(Element lookup records)
********

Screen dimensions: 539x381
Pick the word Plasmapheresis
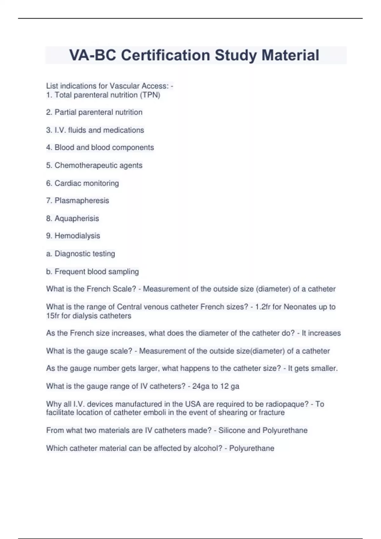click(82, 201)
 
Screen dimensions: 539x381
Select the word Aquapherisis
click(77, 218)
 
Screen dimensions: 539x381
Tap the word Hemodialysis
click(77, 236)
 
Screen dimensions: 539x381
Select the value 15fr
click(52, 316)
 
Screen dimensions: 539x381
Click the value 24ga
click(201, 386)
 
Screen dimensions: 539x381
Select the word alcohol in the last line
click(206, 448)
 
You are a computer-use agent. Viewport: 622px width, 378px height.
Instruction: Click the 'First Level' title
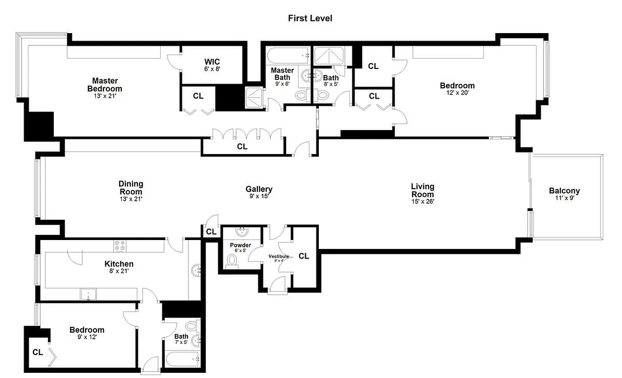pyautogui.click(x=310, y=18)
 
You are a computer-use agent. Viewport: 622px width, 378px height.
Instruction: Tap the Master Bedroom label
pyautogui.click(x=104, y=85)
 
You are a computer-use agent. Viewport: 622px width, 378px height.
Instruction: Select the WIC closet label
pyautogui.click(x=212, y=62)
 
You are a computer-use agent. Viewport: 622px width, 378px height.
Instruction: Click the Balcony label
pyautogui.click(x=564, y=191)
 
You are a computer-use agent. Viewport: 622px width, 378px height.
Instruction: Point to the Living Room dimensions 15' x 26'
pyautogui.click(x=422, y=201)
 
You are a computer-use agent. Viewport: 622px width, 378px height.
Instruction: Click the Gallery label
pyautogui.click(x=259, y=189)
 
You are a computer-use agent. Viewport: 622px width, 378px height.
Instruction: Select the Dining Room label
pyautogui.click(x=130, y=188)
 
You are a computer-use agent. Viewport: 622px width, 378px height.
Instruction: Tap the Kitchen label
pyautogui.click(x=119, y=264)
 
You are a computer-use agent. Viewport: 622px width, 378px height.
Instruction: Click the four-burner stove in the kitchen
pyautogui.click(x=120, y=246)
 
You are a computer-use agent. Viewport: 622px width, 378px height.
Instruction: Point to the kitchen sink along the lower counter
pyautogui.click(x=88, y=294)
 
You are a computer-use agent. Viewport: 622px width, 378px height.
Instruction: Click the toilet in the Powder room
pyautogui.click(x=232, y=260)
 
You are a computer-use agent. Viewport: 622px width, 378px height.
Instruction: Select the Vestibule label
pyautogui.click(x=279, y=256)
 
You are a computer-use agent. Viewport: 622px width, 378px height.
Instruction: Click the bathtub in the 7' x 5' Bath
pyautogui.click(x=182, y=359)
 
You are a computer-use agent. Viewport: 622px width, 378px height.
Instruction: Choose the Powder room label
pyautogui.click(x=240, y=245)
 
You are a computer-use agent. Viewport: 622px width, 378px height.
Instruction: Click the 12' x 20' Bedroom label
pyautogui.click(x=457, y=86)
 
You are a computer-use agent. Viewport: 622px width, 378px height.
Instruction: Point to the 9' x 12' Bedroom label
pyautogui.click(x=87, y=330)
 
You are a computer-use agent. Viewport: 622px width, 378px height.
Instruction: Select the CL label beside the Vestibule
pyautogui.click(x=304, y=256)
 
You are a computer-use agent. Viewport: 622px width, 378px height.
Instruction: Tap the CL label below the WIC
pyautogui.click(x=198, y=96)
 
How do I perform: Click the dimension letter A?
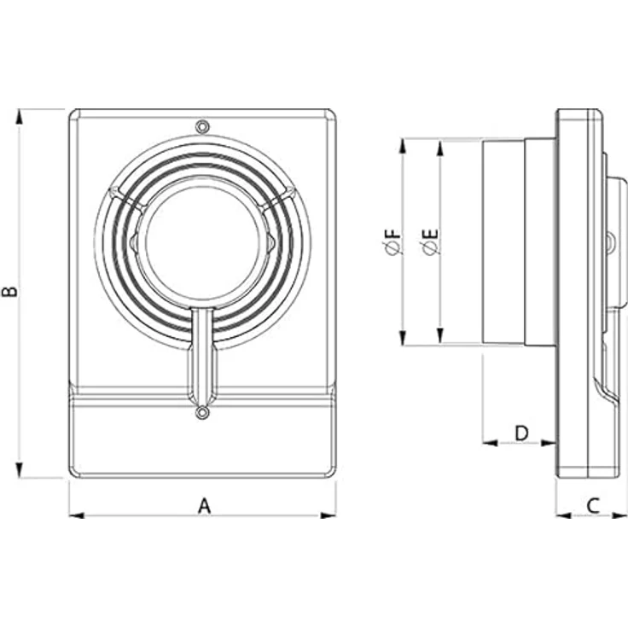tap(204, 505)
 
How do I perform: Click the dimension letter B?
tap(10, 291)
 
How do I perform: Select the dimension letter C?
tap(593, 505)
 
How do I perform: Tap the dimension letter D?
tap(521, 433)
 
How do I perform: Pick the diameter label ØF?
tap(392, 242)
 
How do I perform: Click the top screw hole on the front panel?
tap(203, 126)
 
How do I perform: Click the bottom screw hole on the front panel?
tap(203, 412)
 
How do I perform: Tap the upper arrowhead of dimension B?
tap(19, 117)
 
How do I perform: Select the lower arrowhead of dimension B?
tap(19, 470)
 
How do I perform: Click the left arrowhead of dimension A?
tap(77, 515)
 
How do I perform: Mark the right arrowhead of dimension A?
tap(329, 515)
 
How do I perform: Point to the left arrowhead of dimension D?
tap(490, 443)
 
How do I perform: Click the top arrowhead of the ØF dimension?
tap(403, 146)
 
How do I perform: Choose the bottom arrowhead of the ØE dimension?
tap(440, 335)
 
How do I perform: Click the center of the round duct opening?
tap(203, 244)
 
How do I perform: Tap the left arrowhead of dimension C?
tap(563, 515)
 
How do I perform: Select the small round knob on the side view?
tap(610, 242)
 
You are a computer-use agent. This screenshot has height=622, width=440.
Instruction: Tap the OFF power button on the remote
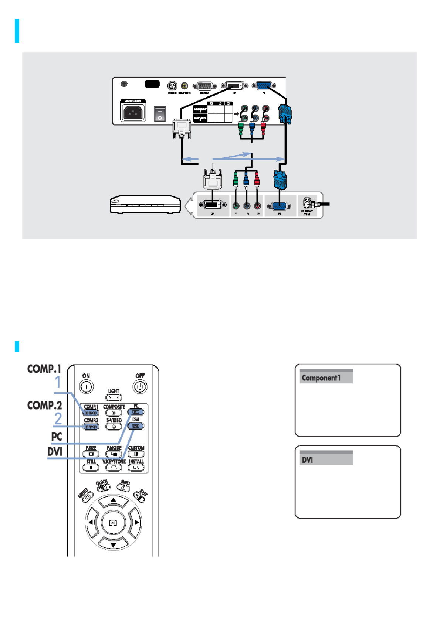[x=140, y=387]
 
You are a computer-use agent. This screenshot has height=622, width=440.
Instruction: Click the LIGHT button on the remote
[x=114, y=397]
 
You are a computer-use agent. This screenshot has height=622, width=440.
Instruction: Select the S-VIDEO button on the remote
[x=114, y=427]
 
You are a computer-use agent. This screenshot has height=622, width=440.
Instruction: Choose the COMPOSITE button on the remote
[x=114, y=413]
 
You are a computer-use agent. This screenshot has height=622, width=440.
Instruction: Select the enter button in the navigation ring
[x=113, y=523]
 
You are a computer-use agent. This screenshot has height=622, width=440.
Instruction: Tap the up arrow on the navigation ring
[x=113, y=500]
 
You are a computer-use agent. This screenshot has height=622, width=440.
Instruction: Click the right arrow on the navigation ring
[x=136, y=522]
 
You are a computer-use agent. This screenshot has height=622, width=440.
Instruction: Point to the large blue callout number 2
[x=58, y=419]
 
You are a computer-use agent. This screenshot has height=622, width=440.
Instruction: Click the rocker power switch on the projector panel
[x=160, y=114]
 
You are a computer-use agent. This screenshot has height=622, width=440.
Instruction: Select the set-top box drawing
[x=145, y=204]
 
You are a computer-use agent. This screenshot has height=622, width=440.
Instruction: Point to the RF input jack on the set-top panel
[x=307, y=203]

********

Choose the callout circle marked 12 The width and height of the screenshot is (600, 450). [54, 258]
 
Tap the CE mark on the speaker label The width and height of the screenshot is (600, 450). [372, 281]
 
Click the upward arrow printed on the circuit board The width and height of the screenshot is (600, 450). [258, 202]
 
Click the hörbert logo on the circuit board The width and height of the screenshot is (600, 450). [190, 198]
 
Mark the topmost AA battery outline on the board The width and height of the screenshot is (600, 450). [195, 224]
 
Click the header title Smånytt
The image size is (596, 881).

********

• **TASK TO CARRY OUT**:
Copy the records from the line with "Click the hörbert" to the line with "The image size is (596, 881).", but swap "Click" for "Press" and leave everything else unchanged.

• **OUTPUT FOR THIS TASK**:
Press the hörbert logo on the circuit board The width and height of the screenshot is (600, 450). [190, 198]
 
Mark the topmost AA battery outline on the board The width and height of the screenshot is (600, 450). [195, 224]
 
Press the header title Smånytt
The image size is (596, 881).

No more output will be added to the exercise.